* _WORK TO COMPLETE_
Look for the word "with" in the records, and copy each line where it appears.

* _MATERIAL PROVIDED_
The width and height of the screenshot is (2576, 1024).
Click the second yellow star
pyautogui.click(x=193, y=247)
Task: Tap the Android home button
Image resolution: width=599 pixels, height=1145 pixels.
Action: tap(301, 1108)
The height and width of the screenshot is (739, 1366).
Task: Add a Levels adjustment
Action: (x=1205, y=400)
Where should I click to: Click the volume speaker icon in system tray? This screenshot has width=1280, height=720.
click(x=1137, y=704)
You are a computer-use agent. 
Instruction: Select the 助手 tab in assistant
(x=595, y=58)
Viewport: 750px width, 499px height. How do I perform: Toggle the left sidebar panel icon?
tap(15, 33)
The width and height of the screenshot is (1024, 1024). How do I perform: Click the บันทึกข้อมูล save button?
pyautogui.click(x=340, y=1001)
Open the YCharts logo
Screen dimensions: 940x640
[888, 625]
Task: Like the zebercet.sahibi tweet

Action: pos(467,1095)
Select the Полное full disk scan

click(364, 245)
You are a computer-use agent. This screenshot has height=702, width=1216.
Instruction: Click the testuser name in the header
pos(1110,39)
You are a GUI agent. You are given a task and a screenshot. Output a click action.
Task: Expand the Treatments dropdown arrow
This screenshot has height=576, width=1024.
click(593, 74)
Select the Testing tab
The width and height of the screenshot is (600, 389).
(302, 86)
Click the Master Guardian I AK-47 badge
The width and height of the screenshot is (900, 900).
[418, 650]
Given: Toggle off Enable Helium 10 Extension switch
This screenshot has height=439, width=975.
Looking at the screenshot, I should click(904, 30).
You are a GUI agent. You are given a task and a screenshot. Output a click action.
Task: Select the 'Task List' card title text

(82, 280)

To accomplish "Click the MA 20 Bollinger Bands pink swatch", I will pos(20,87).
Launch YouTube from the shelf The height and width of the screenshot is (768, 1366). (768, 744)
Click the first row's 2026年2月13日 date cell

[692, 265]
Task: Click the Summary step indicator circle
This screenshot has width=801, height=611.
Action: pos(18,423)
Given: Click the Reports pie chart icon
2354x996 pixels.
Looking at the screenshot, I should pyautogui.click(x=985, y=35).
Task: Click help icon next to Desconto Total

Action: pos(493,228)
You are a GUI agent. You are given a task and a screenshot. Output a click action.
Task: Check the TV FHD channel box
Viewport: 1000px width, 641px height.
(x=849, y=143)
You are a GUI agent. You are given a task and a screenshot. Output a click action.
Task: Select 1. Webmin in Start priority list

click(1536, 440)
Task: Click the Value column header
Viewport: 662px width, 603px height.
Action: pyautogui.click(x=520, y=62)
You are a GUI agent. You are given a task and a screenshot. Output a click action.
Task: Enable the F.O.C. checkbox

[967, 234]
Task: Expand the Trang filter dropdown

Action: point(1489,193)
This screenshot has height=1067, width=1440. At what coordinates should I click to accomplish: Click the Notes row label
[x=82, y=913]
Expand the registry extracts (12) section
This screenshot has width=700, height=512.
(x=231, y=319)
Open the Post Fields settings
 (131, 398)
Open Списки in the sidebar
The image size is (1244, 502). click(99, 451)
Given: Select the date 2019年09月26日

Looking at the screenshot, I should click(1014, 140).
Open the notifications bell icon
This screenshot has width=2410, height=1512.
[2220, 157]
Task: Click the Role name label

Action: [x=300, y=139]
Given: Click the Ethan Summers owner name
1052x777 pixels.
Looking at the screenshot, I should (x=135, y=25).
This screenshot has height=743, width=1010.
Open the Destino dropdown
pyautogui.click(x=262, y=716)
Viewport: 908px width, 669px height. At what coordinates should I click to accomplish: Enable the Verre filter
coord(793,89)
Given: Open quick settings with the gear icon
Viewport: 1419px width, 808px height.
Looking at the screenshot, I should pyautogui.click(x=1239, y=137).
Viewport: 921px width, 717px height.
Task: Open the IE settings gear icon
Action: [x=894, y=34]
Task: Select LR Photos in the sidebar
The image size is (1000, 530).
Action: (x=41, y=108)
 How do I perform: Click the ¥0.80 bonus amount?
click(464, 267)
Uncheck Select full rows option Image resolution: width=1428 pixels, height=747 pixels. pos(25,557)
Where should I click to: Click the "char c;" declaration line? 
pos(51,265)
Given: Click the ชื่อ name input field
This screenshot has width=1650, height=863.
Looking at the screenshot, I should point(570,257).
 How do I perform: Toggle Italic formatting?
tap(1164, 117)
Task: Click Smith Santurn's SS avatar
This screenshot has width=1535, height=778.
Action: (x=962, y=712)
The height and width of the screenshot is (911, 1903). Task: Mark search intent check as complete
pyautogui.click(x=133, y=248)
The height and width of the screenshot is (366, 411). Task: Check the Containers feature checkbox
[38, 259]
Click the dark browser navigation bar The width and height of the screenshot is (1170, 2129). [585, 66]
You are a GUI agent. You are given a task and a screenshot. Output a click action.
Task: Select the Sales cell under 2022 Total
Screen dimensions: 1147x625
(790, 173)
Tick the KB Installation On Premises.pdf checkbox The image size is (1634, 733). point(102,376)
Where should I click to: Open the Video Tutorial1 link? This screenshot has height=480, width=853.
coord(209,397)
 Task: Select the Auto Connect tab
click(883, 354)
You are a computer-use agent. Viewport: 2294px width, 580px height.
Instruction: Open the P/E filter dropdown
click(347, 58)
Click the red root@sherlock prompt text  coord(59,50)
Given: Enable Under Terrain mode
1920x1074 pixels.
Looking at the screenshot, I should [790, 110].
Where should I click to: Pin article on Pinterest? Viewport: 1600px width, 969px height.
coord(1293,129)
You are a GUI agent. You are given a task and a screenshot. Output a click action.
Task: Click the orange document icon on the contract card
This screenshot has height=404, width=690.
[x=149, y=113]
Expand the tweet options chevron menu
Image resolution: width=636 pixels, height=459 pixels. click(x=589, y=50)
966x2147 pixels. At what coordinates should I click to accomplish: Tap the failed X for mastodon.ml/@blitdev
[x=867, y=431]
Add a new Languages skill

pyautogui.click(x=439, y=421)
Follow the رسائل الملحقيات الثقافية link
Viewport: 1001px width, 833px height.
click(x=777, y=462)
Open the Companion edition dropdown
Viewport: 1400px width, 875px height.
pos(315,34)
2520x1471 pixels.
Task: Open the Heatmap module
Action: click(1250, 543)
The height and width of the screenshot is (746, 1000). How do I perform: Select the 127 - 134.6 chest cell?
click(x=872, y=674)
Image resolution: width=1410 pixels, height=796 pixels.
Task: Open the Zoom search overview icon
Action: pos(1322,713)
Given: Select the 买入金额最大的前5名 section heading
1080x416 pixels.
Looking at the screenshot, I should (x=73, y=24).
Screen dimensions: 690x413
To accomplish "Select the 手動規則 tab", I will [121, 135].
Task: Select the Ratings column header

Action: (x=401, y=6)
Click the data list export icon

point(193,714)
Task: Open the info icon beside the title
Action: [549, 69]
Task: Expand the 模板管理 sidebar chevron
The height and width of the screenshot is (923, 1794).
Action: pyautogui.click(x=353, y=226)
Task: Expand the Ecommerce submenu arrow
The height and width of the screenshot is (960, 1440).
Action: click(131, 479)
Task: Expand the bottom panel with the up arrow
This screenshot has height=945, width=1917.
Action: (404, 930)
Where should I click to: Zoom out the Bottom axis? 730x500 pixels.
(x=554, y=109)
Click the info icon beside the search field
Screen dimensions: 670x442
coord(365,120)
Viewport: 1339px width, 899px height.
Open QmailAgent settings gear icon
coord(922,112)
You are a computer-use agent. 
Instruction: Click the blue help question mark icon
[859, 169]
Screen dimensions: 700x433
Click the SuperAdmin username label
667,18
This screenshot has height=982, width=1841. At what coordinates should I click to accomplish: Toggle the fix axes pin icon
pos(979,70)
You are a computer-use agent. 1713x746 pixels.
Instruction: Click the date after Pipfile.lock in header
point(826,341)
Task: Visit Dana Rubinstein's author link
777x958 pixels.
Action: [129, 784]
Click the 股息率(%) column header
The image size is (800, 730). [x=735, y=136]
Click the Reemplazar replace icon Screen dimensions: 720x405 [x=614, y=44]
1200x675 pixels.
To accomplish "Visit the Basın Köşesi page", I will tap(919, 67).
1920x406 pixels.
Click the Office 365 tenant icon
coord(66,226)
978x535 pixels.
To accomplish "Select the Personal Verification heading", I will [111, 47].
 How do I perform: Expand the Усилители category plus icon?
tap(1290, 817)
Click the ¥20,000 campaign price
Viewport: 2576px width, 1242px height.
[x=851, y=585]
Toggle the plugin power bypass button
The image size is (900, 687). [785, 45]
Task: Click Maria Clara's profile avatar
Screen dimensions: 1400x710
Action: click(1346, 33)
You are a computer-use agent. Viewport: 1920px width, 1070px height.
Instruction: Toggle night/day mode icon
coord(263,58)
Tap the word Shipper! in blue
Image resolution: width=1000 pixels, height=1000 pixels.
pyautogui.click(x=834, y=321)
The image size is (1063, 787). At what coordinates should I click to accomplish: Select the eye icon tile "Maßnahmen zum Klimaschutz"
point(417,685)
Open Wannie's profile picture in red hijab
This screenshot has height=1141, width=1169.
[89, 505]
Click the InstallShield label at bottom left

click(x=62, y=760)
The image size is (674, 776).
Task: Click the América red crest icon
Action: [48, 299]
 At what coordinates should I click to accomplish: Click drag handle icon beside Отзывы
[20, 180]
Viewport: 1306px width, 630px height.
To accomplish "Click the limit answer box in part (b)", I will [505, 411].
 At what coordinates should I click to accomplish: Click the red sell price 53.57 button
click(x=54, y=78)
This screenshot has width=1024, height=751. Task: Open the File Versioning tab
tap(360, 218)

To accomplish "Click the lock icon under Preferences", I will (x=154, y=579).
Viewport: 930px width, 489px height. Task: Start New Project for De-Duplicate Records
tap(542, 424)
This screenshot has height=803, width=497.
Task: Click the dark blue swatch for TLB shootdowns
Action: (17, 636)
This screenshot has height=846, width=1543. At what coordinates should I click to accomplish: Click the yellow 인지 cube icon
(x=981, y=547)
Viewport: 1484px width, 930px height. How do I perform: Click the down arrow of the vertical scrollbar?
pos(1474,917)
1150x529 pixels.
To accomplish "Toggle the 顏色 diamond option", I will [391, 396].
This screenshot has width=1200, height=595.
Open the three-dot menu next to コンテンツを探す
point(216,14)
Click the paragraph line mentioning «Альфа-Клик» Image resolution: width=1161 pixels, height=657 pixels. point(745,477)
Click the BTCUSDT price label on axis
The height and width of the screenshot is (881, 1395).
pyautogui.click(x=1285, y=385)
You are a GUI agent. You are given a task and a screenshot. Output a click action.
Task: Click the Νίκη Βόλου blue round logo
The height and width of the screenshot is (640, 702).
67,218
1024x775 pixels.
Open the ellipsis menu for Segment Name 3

* _EXERCISE RESULT_
Given: Open quick settings with the gear icon
Task: Expand the bottom panel with the up arrow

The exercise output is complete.